After the pre-service training (PST…they are all about acronyms here) orientation in Lomé, the volunteers who were part of CHAP headed to Gbatopé (pronounced baa-tope-ee) to meet their host families who they will live with for about 10 weeks. The SED people, who I am a part of, headed to Tsévié (pronounced ch-vee-a). It took about an hour from Lome to Tsévié. Tsévié is a pretty big city by Togolese standards. The population is around 50,000 and there are two big market days, Mondays and Friday when people from all around come to sell their wares.

When the SED group made it to the Tsévié the van’s first stop was the PeaceCorps house in Tsévié which serves as our school and general center and hitherto will be referred to as the “Tech House.” The whole place is surrounded by white walls and a large main gate. When you get inside the compound you see a very nice one story white house with a big porch and terrace. It is very nice.

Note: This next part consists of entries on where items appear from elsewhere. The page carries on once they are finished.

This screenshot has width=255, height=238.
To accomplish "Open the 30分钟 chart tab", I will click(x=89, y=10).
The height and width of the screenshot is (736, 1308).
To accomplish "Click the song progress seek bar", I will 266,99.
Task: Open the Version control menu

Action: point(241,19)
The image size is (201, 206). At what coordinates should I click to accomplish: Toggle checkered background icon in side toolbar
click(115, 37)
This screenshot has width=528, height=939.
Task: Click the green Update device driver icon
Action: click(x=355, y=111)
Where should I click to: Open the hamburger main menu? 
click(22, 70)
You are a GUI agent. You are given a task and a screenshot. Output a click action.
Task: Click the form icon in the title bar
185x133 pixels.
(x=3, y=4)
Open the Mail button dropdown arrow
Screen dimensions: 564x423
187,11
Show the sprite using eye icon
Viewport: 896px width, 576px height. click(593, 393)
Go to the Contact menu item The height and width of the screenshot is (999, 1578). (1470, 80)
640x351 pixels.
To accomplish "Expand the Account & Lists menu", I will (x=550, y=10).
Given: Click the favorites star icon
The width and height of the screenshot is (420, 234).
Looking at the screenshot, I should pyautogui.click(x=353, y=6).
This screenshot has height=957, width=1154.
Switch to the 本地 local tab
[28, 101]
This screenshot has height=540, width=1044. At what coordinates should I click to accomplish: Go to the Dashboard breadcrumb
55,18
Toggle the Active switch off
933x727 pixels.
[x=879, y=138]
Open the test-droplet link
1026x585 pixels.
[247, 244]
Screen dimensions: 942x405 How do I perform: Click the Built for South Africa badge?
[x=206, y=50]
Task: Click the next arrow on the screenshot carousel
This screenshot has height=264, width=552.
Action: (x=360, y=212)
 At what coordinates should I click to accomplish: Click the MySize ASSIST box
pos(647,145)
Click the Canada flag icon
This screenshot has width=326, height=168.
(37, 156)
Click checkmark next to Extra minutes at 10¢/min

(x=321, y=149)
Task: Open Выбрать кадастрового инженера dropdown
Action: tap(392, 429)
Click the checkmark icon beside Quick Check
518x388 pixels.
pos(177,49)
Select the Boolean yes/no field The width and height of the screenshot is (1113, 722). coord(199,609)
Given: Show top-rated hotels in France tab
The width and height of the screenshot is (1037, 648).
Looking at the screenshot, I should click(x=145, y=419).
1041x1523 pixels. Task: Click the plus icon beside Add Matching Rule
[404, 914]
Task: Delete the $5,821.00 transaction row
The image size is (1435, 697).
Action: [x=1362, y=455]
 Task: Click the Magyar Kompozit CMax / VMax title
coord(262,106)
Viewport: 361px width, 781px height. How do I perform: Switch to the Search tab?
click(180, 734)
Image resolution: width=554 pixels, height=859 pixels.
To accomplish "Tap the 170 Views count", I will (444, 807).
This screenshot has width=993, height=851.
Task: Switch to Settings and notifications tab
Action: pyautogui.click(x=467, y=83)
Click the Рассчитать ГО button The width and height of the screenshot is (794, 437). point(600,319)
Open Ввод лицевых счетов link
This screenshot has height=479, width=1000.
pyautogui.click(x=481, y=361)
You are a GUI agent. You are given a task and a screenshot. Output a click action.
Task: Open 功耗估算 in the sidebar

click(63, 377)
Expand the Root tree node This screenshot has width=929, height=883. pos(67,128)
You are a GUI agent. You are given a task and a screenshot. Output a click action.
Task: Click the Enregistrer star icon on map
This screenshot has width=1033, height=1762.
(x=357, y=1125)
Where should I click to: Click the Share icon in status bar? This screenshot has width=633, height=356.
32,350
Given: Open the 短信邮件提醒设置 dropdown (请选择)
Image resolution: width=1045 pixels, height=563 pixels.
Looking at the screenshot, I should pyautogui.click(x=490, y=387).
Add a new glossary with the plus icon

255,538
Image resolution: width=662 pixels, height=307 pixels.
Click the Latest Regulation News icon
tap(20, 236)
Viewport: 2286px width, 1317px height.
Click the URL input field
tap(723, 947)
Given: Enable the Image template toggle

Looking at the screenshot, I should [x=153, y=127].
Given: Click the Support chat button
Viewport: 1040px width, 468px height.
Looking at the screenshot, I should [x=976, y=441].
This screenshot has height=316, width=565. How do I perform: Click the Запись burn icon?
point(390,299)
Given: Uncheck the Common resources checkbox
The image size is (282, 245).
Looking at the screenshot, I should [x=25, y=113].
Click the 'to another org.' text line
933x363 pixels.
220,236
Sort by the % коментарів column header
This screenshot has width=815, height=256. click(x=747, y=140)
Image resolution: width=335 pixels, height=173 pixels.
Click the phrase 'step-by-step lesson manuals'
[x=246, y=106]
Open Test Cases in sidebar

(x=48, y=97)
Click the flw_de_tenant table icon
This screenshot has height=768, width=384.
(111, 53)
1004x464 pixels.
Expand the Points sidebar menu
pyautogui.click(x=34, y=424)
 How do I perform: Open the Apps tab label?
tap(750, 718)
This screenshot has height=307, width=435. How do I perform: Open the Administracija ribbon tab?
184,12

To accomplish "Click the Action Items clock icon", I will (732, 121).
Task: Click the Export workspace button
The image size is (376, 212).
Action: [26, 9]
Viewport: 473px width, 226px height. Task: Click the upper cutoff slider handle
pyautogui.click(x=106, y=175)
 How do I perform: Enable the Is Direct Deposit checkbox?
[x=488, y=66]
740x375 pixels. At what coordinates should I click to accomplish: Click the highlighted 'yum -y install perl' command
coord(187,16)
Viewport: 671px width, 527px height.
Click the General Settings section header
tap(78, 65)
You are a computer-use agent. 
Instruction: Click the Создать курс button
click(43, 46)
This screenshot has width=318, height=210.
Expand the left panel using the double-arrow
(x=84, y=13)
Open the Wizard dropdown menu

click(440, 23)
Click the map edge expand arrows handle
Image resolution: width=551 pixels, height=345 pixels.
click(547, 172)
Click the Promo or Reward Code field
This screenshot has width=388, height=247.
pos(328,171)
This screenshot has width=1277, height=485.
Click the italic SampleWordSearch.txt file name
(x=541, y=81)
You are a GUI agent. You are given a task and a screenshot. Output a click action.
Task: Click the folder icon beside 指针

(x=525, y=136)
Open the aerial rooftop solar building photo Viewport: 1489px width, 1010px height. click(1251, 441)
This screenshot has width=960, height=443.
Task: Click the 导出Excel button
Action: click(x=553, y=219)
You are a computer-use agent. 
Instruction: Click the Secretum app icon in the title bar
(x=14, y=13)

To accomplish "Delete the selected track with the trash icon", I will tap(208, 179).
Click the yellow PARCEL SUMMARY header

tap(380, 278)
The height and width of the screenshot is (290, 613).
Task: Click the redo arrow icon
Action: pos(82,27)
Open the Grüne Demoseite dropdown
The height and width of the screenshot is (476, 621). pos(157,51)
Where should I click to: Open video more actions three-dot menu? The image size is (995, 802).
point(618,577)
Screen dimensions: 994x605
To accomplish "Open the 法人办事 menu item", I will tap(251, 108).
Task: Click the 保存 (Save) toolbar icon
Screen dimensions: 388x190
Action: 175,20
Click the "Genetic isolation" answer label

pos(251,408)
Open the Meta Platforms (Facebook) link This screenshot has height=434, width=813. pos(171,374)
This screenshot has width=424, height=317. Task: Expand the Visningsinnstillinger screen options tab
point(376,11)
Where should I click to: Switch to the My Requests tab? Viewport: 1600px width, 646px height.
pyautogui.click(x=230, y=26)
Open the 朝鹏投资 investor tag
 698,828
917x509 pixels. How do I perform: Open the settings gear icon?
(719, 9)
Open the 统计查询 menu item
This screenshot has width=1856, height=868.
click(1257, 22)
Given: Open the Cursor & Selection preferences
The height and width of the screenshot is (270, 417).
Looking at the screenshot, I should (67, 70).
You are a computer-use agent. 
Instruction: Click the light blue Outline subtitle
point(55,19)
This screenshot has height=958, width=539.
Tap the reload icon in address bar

To the left there is a small wall that separates the house from the big, thatched roof gazebo type structure. The big gazebo is where we have our general SED session, such as business training, business culture training, presentations by current SED volunteers, etc.

As soon as we got out of the van and walked to the gazebo we saw all our families sitting on one side of gazebo and empty seats on the other side. Also as we neared the gazebo all the families started clapping until the last person sat down. It was very nice. Before the meeting our families all the volunteers were given the names of our own family on a small strip of paper and from what I saw our families had the same thing. Once everyone was seated our PeaceCorps trainers (hitherto referred as formateurs) said, “find your family.” Everyone stood up and with papers in hand started calling out the name on the slip of paper.

I found my family pretty easily. My family name is Afatachao (pronounced Ah-fatch-ow) and it turns out that my host father’s name is Justin. So my host father’s full name is Justin Afatachao and my host mother, Denise Afatachao. They are both retired school teachers. Then they each hugged me and said, “Welcome!” Next Justin turned to me and said, “We are your African family now. This is your African Mother and I am your African Father.” I felt immediately accepted. Then the African music started from a stereo someone had set up and laughing and dancing ensued.

After the fun and festivities which lasted probably at most an hour everyone piled into the PeaceCorps vans including the families. The luggage was strapped to the top of the van and off all of us went to our respective houses.